■ **WORK ORDER**:
Reproduce only the lines from the line containing "Show All difficulty" to the end of the entries below, including both of those lines.

***

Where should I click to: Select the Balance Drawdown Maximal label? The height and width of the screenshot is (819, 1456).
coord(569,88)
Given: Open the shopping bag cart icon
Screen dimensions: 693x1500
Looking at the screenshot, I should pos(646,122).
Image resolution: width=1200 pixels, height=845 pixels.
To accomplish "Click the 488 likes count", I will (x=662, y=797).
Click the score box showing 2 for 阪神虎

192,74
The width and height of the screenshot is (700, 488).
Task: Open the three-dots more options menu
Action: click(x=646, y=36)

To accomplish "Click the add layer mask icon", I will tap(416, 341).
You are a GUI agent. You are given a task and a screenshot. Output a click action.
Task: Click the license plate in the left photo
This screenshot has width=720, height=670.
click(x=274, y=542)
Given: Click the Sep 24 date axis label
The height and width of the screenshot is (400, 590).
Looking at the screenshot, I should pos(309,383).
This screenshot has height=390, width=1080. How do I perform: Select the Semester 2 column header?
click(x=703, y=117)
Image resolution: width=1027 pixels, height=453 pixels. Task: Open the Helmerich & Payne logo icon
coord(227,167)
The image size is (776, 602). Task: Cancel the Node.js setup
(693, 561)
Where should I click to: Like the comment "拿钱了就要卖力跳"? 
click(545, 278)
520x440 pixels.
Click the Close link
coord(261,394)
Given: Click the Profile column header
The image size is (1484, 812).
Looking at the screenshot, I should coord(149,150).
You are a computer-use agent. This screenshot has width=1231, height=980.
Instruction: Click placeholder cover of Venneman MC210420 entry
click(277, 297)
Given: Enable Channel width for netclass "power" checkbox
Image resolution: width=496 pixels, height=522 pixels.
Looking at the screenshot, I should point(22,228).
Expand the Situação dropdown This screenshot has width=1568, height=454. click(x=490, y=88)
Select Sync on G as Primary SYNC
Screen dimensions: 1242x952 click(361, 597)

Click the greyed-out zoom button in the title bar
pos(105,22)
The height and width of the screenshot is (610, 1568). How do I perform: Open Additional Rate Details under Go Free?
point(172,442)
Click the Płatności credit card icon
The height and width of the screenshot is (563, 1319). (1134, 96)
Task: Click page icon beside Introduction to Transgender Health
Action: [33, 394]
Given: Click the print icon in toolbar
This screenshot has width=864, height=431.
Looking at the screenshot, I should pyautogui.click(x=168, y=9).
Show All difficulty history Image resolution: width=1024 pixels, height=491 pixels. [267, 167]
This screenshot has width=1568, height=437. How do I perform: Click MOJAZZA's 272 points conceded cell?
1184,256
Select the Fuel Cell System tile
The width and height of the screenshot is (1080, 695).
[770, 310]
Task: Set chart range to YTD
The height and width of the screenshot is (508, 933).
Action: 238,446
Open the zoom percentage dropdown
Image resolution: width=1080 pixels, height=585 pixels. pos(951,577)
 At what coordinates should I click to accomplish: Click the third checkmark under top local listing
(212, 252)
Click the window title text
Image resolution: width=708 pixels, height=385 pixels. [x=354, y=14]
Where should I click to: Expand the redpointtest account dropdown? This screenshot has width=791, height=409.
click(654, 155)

***

■ **ANSWER TO THIS PROBLEM**:
Show All difficulty history Image resolution: width=1024 pixels, height=491 pixels. [267, 167]
This screenshot has width=1568, height=437. How do I perform: Click MOJAZZA's 272 points conceded cell?
1184,256
Select the Fuel Cell System tile
The width and height of the screenshot is (1080, 695).
[770, 310]
Task: Set chart range to YTD
The height and width of the screenshot is (508, 933).
Action: 238,446
Open the zoom percentage dropdown
Image resolution: width=1080 pixels, height=585 pixels. pos(951,577)
 At what coordinates should I click to accomplish: Click the third checkmark under top local listing
(212, 252)
Click the window title text
Image resolution: width=708 pixels, height=385 pixels. [x=354, y=14]
Where should I click to: Expand the redpointtest account dropdown? This screenshot has width=791, height=409.
click(654, 155)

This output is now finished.